Minnesota gets ready for electronic voting roster test
ST. PAUL, Minn. (AP) — Voters who show up at some Minnesota polling places next month will encounter sign-in stations equipped with iPads or bar code scanners as part of an experiment designed to test whether more technology would cut wait times, save money and inspire more confidence in the election process.
The electronic roster, or e-poll book, pilot project will take place in fewer than 10 cities and counties, but the results are being closely monitored by election officials across the state because lawmakers could broaden the technology's use — if the price is right. On that score, a task force of lawmakers, elections administrators and others watching over the project met Wednesday to discuss programming challenges, hardware costs and data security.
"We're not rushing into this," said Secretary of State Mark Ritchie, the state's chief elections official.
The rosters are an alternative to paper sign-in sheets at precincts. They contain the same type of information: registration data, an indication if someone already voted or has had a challenged registration status.
In 2012, Minnesota voters rejected a proposed constitutional amendment that would have required voters to show a photo ID to obtain a ballot. The electronic poll-book experiment was approved last spring and was framed by some as an option for better verifying voter eligibility by tapping into real-time information without imposing new restrictions.

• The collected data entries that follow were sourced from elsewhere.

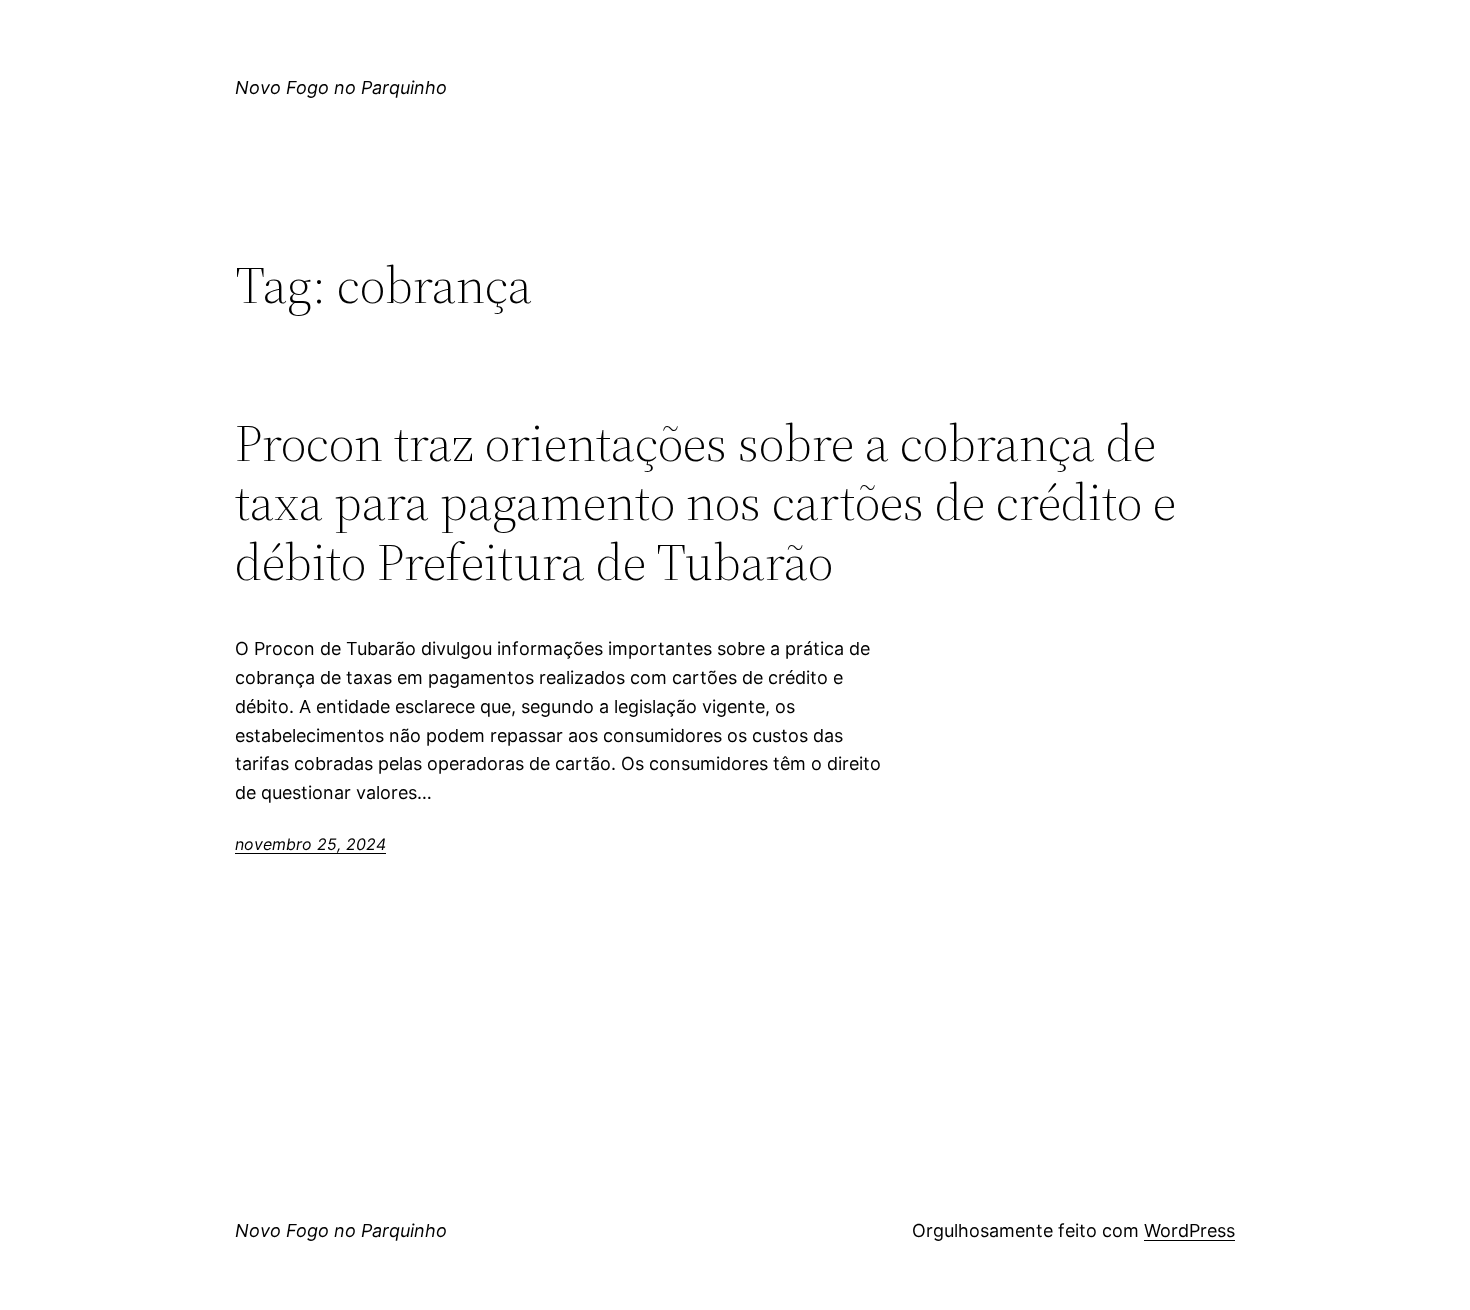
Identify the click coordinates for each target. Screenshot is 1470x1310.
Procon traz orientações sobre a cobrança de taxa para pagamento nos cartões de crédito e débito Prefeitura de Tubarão (705, 502)
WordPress (1189, 1230)
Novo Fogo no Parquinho (341, 87)
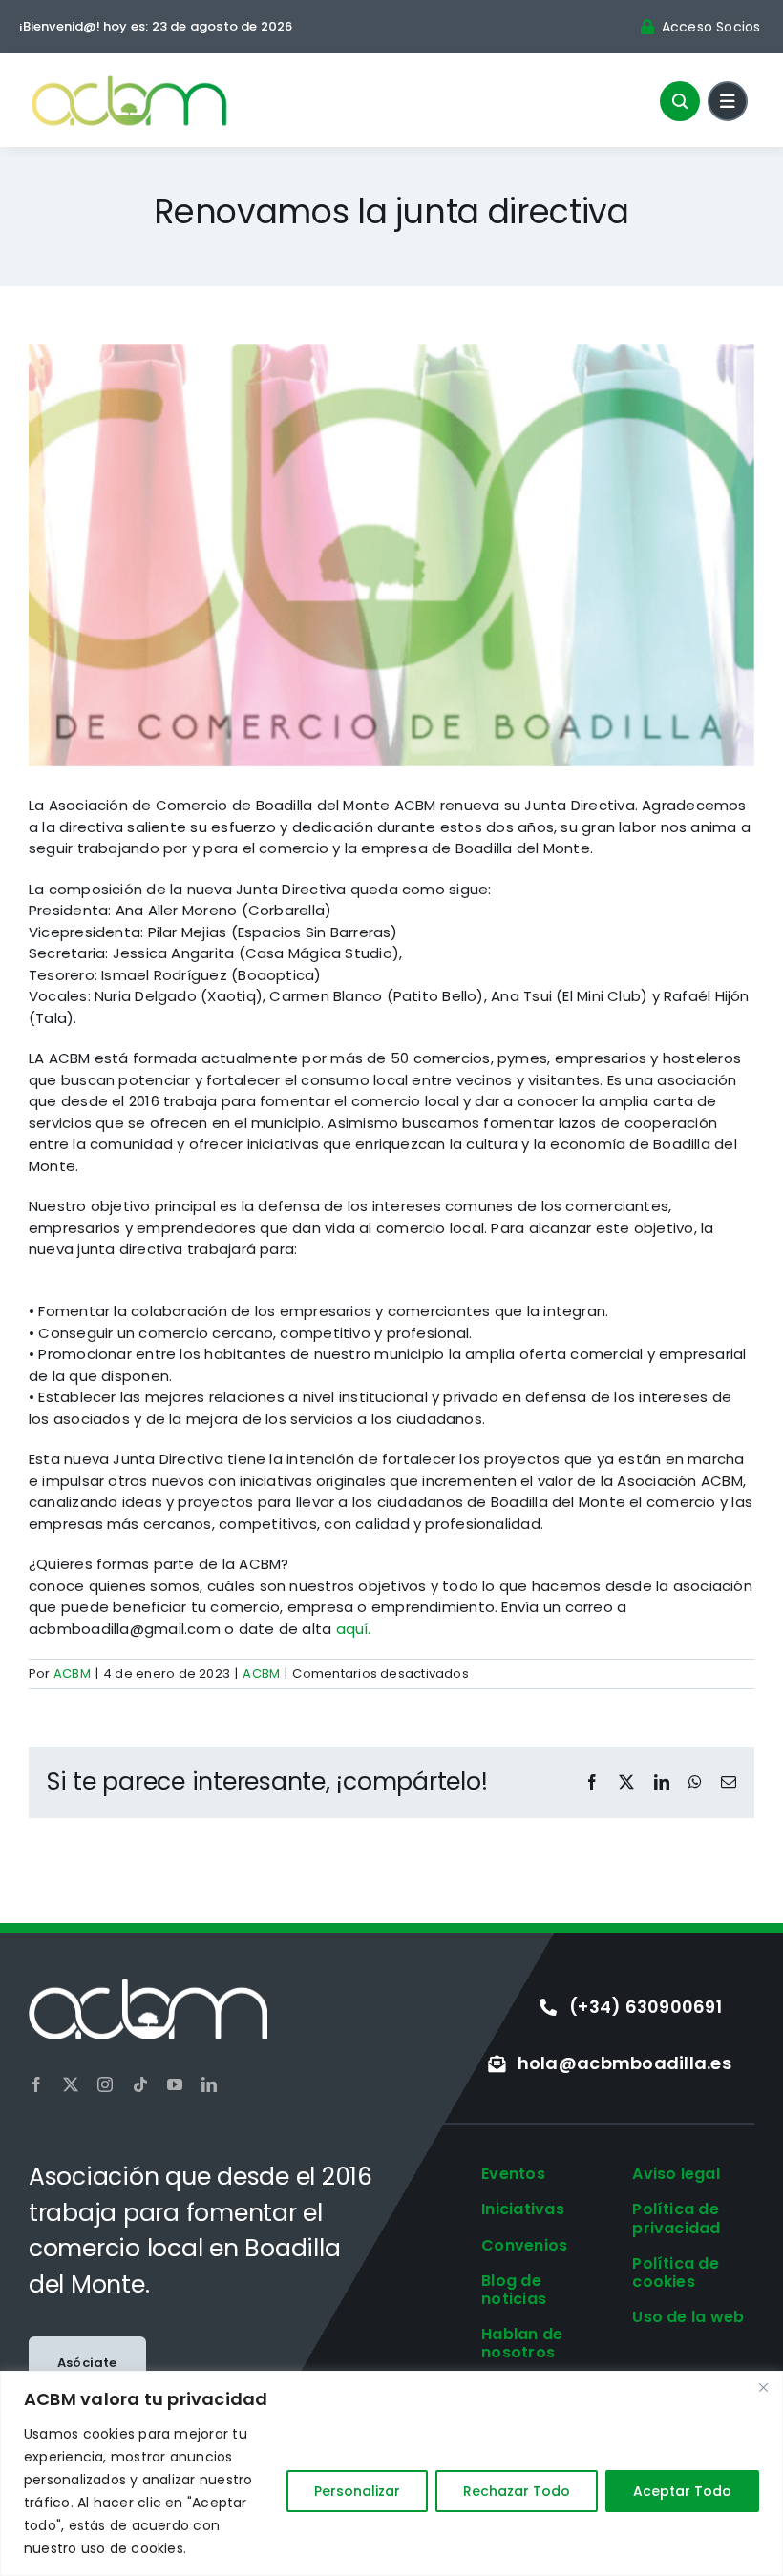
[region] (391, 2473)
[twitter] (70, 2084)
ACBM (72, 1674)
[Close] (762, 2387)
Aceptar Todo (682, 2491)
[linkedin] (209, 2084)
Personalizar (357, 2491)
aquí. (353, 1629)
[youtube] (174, 2084)
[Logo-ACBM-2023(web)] (129, 80)
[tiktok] (140, 2084)
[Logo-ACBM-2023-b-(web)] (148, 1986)
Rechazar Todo (516, 2491)
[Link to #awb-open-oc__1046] (680, 101)
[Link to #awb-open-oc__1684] (728, 101)
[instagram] (105, 2084)
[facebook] (36, 2084)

John Medcalf, chief executive of San Diego-based Votec, a company that specializes in electronic roster systems, said the systems speed voters through polling stations.
"The poll workers will be very well served," MedCalf told the task force, which has heard from several industry vendors in recent months. "It takes the stress out of the voter hovering over them waiting for them to find their name."
The entities participating in the pilot are having most of their equipment supplied for free by vendors, who see the chance to land work if Minnesota leaders like what they see. Along the way, some vendors have given a glimpse of possible costs, with estimates ranging from around $1,100 per unit for equipment and software to as much as $6,800.
Minnesota has more than 4,000 precincts, and many would need multiple systems to handle voter volume. But some lack the type of Internet capability needed to accommodate real-time updates, and others have so few voters coming through that the upfront costs wouldn't make sense.
Officials say a shift could save money and reduce errors in the long-run because postelection tasks that command hours of manual data entry could be done with the click of a button.
"Long term, I see this as the way we're going to be doing it," said David Maeda, who as city clerk in Minnetonka is coordinating the pilot project in seven of the suburb's 21 precincts. "We're going away from paper."
The other test sites are in Dilworth, Moorhead, St. Anthony and St. Paul. Elections offices for Clay, Hennepin and Ramsey counties are also involved. Odd-year elections typically have low turnout, so there's some question about how much election administrators will be able to glean from the project. Election Day is Nov. 5 this year.
The task force will prepare a report for state lawmakers by the end of January.